Oleh karena itu, Mgr Suharyo meminta umatnya untuk saling
mendoakan, “agar kita masing-masing, keluarga-keluarga dan komunitas kita serta
seluruh umat Keuskupan Agung Jakarta terus berkembang dan menjadi
pribadi-pribadi, keluarga dan komunitas yang semakin bersyukur serta peduli,”
dan berharap agar “semangat Gembala Baik Dan Murah Hati, semakin mendorong
semua umat di KAJ untuk semakin kreatif mewujudkan syukur dan kepeduliaan
kita.”
Masa Prapaskah, lanjut Mgr Suharyo, adalah masa perziarahan
rohani yang akan semakin bermakna jika ditandai dengan doa, karya serta kasih
yang tulus. “Dengan demikian kita dapat memetik buah-buah penebusan yaitu hidup
baru yang dianugerahkan oleh Allah kepada kita. Hidup baru itu akan membuat
kita mampu menjalankan nasehat Rasul Paulus, yaitu agar kita melakukan segala
sesuatu hanya demi kemuliaan Tuhan,” tulis Mgr Suharyo.
Lebih lanjut ditulis bahwa Masa Prapaskah 2015 dijalani
ketika umat merayakan Tahun Syukur KAJ yang mendalami semboyan “Tiada Syukur
Tanpa Peduli”. Semboyan itu, jelas Mgr Suharyo, “mencerminkan dinamika hidup
beriman kita yang kita harapkan menjadi semakin ekaristis. Dalam perayaan
Ekaristi kita mengenangkan Yesus yang “mengambil roti, mengucap
syukur, lalu memecah-mecahkan roti itu dan memberikannya kepada
murid-murid-Nya”. Dengan demikian jelas bahwa bentuk syukur yang paling sesuai
dengan teladan Yesus adalah kerelaan untuk “dipecah-pecah dan dibagikan”,
seperti roti ekaristi.”
Merujuk Bacaan Injil di hari Minggu 15 Februari 2015 saat
Surat Gembala itu dibacakan yakni Mrk 1:40-45, Mgr Suharyo mengajak umatnya
untuk belajar dari Yesus untuk mengembangkan sikap peduli.
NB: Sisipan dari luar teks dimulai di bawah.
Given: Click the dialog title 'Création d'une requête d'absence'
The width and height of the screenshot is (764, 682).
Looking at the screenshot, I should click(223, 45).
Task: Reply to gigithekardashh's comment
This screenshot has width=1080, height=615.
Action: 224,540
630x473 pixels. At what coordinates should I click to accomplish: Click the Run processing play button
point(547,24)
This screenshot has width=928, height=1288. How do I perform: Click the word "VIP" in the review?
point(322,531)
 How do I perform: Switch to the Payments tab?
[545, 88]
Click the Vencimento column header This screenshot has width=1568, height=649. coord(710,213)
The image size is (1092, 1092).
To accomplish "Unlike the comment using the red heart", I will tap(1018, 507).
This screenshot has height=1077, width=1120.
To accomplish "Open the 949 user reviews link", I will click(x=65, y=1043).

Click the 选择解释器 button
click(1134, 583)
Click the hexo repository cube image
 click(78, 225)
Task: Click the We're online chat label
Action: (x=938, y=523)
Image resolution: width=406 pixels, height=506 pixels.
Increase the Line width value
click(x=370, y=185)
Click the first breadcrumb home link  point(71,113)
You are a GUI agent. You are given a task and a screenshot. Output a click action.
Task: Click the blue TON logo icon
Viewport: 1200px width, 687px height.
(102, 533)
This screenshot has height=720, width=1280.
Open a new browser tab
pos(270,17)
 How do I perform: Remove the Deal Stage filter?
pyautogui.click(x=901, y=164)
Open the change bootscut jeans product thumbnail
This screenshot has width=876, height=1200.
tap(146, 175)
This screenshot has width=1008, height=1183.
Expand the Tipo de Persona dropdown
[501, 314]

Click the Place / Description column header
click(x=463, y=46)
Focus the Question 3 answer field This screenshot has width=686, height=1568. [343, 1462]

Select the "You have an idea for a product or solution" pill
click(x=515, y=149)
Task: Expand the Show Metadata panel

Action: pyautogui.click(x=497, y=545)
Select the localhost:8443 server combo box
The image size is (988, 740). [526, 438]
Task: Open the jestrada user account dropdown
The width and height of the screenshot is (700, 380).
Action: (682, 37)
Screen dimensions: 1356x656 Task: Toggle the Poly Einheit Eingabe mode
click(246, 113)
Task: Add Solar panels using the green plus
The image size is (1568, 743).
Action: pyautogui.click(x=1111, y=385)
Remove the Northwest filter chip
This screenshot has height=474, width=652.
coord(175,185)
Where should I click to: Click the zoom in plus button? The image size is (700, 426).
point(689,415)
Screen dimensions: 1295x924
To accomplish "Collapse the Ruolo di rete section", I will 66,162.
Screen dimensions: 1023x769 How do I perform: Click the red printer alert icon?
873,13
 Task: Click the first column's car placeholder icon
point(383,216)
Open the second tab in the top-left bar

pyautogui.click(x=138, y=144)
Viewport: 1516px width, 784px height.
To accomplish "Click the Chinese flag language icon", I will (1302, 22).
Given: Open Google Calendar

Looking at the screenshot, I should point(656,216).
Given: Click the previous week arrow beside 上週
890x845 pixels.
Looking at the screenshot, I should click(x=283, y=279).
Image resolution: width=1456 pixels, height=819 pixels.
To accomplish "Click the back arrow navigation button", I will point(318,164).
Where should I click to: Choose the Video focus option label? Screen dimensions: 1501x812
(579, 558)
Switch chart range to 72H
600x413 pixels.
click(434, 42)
“Orang kusta yang diceritakan dalam Injil adalah wakil dari
sekian banyak saudari-saudara kita yang terpinggirkan pada zaman kita sekarang
ini. Mereka itu misalnya adalah saudari-saudara kita yang tidak mempunyai Akte
Kelahiran atau Kartu Tanda Penduduk, sehingga tidak bisa memperoleh hak-hak
mereka sebagai warga negara; saudari-saudara kita yang dicap dengan stigma yang
menutup kemungkinan untuk mengembangkan diri; atau yang lebih kasat mata,
mereka yang tinggal di jalanan atau di gerobak-gerobak sampah, yang menjadi
korban perdagangan manusia, dan mereka yang secara umum bisa disebut
direndahkan martabat pribadinya sebagai manusia.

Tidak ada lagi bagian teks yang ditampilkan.